If a line in the data below contains "computer", copy it.

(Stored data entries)
[Start of section]

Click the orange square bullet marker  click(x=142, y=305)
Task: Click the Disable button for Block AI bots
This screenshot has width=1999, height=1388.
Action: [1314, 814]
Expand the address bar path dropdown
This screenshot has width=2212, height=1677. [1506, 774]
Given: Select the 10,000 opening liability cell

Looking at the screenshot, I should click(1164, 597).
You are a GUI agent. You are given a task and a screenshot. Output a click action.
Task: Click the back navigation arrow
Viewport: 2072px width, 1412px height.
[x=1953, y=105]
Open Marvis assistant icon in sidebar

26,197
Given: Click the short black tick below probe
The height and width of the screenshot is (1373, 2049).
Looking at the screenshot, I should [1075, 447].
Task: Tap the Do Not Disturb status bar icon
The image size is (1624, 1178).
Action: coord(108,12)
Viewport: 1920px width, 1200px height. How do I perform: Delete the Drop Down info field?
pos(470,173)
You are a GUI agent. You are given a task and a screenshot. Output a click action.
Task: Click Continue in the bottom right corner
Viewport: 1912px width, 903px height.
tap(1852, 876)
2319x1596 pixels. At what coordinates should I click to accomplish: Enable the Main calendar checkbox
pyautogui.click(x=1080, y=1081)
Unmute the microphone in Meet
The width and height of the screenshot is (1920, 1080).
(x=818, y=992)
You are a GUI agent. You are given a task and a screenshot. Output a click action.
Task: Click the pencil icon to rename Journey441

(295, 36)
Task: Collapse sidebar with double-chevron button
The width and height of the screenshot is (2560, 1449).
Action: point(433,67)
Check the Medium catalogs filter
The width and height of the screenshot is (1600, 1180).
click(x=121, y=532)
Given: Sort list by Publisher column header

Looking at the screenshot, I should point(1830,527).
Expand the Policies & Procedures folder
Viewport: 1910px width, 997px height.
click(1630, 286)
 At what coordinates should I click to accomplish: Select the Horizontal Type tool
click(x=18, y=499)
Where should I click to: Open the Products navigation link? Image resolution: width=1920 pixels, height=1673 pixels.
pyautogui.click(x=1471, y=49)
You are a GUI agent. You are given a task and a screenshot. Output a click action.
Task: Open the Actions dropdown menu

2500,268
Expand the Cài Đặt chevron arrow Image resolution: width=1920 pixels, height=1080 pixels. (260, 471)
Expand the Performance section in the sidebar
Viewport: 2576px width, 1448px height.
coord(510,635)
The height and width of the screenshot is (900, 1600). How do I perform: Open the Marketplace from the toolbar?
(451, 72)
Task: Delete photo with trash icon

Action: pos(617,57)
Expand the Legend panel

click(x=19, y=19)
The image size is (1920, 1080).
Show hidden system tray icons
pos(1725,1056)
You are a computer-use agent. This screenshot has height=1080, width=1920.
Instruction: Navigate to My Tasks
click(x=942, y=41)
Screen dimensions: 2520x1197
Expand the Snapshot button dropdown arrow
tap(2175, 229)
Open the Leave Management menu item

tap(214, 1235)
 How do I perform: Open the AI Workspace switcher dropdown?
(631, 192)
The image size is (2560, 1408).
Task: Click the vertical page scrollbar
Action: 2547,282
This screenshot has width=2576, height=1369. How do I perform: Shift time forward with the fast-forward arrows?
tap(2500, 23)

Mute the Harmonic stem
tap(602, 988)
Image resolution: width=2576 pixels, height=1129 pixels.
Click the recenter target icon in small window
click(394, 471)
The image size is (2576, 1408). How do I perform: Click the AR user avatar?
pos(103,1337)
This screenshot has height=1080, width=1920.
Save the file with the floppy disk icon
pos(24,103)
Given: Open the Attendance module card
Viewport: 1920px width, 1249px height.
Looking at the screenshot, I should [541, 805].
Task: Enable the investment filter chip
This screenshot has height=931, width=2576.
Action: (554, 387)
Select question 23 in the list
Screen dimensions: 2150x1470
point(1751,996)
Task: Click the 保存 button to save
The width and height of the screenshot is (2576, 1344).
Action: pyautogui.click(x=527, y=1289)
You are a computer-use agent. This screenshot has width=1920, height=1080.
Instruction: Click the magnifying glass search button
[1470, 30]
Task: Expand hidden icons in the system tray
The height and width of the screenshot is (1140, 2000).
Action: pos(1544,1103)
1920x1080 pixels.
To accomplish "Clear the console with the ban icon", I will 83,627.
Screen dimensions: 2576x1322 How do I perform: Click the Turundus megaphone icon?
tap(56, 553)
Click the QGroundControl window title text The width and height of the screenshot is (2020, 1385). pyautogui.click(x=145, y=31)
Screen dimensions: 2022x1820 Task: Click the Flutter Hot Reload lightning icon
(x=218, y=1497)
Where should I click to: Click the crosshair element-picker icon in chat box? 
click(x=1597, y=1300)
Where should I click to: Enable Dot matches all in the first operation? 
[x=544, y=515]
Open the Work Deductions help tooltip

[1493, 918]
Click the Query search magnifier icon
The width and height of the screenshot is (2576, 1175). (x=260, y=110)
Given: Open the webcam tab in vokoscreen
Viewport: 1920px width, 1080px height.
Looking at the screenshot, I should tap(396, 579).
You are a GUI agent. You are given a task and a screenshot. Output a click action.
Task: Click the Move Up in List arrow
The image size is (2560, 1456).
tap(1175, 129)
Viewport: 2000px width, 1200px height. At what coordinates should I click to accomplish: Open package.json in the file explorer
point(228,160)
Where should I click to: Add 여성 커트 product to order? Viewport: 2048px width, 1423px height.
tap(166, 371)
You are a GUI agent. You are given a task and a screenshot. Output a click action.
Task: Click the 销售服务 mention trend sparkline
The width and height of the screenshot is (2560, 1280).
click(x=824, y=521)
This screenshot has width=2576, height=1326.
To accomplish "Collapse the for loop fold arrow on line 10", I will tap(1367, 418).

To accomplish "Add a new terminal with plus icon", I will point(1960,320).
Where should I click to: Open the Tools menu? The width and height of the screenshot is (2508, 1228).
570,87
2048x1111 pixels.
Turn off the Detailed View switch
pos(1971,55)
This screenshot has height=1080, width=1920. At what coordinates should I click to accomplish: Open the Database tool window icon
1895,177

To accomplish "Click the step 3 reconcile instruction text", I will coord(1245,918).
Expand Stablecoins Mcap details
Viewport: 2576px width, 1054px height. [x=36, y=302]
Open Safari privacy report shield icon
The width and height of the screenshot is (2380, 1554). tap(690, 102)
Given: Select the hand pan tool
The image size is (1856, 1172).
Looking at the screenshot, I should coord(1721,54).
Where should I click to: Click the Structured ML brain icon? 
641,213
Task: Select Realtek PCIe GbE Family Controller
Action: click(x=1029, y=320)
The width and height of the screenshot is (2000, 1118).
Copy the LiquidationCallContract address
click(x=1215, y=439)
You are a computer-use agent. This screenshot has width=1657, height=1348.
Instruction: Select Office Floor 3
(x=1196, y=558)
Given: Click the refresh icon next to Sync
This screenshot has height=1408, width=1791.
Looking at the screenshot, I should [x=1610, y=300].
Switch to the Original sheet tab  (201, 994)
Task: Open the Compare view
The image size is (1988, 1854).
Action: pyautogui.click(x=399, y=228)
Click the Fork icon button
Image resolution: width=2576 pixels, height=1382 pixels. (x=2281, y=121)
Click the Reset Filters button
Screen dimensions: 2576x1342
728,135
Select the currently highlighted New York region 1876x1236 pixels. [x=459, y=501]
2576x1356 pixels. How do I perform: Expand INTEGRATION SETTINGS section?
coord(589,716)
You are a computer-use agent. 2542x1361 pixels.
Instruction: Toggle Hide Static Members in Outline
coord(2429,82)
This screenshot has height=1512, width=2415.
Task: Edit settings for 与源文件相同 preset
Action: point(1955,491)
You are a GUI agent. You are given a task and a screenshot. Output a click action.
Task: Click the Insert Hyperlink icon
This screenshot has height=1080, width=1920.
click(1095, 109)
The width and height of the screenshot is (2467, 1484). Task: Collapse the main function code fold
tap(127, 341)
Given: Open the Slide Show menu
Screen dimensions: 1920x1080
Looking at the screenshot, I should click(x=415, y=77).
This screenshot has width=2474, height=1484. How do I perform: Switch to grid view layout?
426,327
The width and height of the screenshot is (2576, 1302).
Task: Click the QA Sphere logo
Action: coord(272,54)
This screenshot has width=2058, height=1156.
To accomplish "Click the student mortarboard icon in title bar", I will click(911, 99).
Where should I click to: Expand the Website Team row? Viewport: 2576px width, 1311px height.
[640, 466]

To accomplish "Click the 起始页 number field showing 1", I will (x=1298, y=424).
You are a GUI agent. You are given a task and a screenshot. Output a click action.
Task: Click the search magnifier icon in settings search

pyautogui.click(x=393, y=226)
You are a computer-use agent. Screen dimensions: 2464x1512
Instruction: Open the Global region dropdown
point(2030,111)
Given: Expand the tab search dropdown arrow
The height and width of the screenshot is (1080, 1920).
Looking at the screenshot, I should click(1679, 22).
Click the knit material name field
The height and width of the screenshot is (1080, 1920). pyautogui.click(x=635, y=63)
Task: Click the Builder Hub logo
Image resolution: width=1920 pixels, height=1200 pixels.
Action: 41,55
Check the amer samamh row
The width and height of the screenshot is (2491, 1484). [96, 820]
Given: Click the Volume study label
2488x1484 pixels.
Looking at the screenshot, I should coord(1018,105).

[End of section]

■ **Your response**
You are a computer-use agent. This screenshot has height=1080, width=1920.
You are a computer-use agent. This screenshot has width=1920, height=1080.
You are a computer-use agent. This screenshot has width=1657, height=1348.
You are a computer-use agent. 2542x1361 pixels.
You are a computer-use agent. Screen dimensions: 2464x1512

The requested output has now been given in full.